Exercise details:
Take each line from the material below that includes the string "This" and copy it.

>>>

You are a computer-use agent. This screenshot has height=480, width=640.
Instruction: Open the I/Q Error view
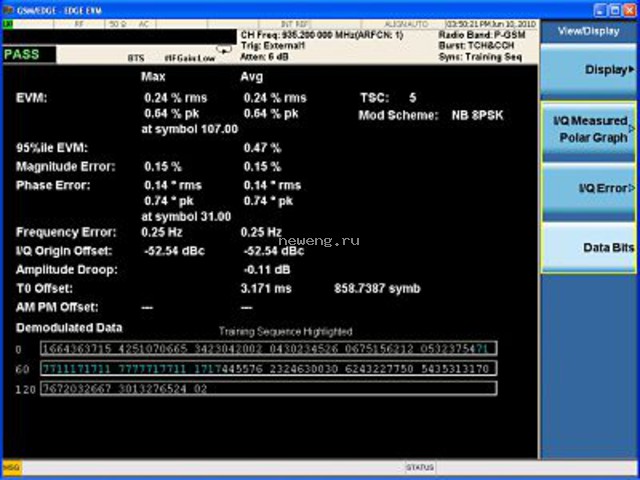pos(588,191)
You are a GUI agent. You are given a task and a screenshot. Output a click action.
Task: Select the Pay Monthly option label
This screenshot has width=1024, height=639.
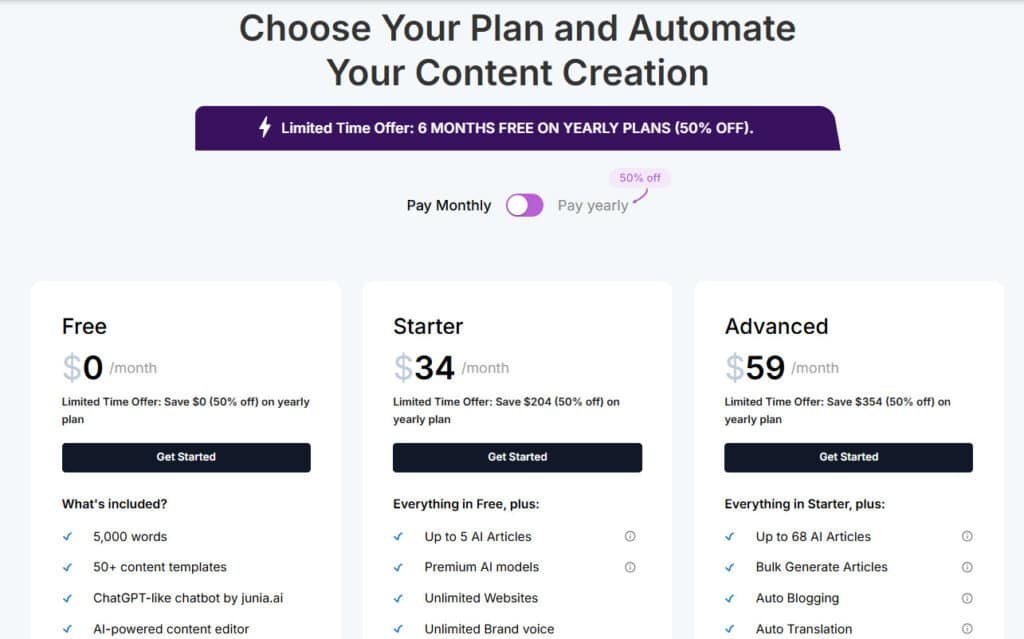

<<<

Solution:
You are a computer-use agent. This screenshot has height=480, width=640.
This screenshot has width=1024, height=639.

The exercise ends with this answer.